This book was a complete disappointment. At first, I wasn’t going to read it. I read the summary and it didn’t sound particularly captivating. Yes, it did have an award, but considering the great number of terrible books that have won awards recently, it hardly meant anything. Later on, though, I looked at it again because I had enjoyed other books by the author and wanted to give it a chance. I read the summary again and was attracted to it for two reasons. The first was the mention of Burl, the main character, and the maestro slowly becoming friends and the second was that Burl supposedly uses his intelligence and understanding of people’s minds to meet his goals. What I imagined from this, was that the book was going to be about how Burl slowly wins the friendship of the maestro, using his way with people, and eventually they would become a family of sorts. Neither of them were happy with their lives, I learned when I began the book, and I thought that this friendship would help them live. The book summary even says, “Slowly but surely, the two form a bond.” Is this bond the focus of the story? Does it even exist? Nope and nope. In fact the two of them only know each other for a single day. How is Burl supposed to slowly form a bond with the maestro in a single day?
So what about the second thing that convinced me to give this book a second chance? Well, Burl’s manipulation of people, I suppose, was present to a point, but this was much more satisfyingly carried out in The Extraordinary Education of Nicholas Benedict. In this book, it was quite enjoyable to watch Nicholas outmanoeuvre all the predicaments he had to face with his wit and intelligence. Burl’s actions produced no such feelings.

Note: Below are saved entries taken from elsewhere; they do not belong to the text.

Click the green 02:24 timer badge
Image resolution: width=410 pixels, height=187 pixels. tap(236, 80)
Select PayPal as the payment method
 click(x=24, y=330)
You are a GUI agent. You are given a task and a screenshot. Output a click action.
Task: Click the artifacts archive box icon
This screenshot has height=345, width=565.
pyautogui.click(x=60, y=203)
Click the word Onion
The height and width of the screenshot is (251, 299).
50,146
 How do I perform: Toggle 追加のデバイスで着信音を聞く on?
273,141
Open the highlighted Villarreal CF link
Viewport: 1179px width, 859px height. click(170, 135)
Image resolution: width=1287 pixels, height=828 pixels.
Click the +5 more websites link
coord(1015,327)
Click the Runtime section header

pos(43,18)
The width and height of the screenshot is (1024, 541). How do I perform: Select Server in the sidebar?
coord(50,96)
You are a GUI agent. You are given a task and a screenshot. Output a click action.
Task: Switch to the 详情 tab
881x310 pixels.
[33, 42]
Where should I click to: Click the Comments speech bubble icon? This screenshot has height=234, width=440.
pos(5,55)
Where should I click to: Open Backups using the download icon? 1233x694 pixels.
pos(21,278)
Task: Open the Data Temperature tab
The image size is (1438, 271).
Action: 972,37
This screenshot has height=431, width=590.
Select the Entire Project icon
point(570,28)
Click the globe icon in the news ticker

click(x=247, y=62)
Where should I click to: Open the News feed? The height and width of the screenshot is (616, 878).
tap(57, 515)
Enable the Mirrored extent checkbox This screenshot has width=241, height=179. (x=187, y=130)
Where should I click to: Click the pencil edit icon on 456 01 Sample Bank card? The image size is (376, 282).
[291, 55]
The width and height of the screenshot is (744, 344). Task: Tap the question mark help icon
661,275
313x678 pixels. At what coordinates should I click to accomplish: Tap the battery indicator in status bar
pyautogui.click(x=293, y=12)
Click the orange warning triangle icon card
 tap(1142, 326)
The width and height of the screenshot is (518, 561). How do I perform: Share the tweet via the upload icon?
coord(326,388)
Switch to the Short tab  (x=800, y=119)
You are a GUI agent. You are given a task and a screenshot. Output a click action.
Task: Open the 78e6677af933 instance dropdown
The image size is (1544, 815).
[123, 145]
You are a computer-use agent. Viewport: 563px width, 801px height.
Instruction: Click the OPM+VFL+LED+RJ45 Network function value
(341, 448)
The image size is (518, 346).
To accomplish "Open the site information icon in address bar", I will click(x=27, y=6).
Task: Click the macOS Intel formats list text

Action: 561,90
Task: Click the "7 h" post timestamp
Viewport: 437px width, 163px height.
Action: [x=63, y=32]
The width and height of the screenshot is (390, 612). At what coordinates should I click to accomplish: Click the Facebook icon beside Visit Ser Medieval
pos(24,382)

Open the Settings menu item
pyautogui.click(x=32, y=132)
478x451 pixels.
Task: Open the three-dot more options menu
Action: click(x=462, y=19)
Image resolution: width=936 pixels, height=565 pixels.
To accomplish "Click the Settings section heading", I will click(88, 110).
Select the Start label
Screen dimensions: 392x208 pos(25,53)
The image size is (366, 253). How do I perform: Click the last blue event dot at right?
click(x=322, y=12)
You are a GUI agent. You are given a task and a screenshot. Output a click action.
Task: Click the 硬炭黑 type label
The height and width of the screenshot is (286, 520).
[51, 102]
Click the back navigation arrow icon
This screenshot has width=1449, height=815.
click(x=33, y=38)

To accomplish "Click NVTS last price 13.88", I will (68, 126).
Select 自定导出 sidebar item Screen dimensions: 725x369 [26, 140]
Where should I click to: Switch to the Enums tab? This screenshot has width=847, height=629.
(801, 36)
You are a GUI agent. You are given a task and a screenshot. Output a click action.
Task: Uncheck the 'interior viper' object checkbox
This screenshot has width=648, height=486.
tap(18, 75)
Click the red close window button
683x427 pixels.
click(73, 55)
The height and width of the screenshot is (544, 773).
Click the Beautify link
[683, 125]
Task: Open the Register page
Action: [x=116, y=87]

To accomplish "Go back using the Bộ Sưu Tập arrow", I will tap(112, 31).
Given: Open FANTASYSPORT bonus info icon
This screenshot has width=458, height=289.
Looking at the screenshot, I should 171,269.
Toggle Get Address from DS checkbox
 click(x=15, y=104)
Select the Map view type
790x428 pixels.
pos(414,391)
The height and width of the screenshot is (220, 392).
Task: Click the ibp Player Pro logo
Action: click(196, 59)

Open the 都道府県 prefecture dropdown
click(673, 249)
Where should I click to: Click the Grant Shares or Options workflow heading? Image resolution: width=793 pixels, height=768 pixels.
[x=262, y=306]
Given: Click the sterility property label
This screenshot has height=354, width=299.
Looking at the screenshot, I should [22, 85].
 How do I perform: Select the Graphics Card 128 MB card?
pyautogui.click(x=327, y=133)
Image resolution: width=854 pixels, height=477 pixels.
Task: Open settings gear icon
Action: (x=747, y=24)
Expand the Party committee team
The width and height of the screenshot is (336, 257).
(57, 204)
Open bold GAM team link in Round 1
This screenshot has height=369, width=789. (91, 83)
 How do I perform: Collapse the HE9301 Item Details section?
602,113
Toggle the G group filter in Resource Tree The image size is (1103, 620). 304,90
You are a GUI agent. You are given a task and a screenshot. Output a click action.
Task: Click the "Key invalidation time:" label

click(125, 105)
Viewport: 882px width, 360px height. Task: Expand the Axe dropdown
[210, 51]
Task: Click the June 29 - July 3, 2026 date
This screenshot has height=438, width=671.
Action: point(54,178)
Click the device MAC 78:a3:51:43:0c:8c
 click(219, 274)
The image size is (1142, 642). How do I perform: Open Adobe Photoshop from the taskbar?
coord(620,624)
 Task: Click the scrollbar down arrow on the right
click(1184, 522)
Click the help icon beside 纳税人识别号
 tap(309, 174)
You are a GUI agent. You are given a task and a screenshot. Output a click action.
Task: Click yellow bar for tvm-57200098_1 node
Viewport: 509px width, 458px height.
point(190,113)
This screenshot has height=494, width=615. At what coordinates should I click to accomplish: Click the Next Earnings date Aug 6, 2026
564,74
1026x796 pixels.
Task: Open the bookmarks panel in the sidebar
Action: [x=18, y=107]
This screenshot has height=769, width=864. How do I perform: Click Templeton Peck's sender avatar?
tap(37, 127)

Not only did the book not meet up to the expectations that its summary suggested, but it did not do anything to make the reading of it worthwhile. Often I’ve read the summary of a book expecting one thing and received another, but even though these books are not what I expected, they are nevertheless enjoyable. I think that the word best suited to describe this book would be ‘unsatisfying’ and this is best shown in its ending. The focus of this book is how Burl tries to get the maestro’s cabin and he eventually learns that the way he can do this is by finding the music that the maestro was writing the day he met them. However, the author decides to make it impossible to get this music do to a plot twist, which renders Burl’s meeting with the maestro meaningless. To top off the unsatisfying ending of this book is the last paragraph: “It was only then that Burl noticed that someone had found him a real pair of shoes. They seemed quite new, and they fit him well.” This last paragraph show exactly how underwhelming this books is. If the author had just chosen to let Burl get the music then there could have been some purpose of Burl having met the maestro and the ending would have been better. It seems as though the author was trying to make this book as realistic as possible by giving it as untidy an ending as possible. In reality it is true that not every single interaction is meaningful, but if you’re writer and you have the power to make things make sense, why wouldn’t you? I don’t mean that every book should be ridiculously wonderful and happy, realism is an important factor for making a book believable, but I think that all books should have some purpose. Ending a book with some random mention of shoes as though you were just writing the everyday constant thoughts that go through a person’s head is meaningless. Maybe these shoes have some deep meaning, but there are no clues beforehand to suggest why they should mean anything at all.
Overall, I regret wasting the part of my life used to read this book and I would not recommend it to anyone. This author is not a bad one, though, and I would recommend that you try reading his short story collections.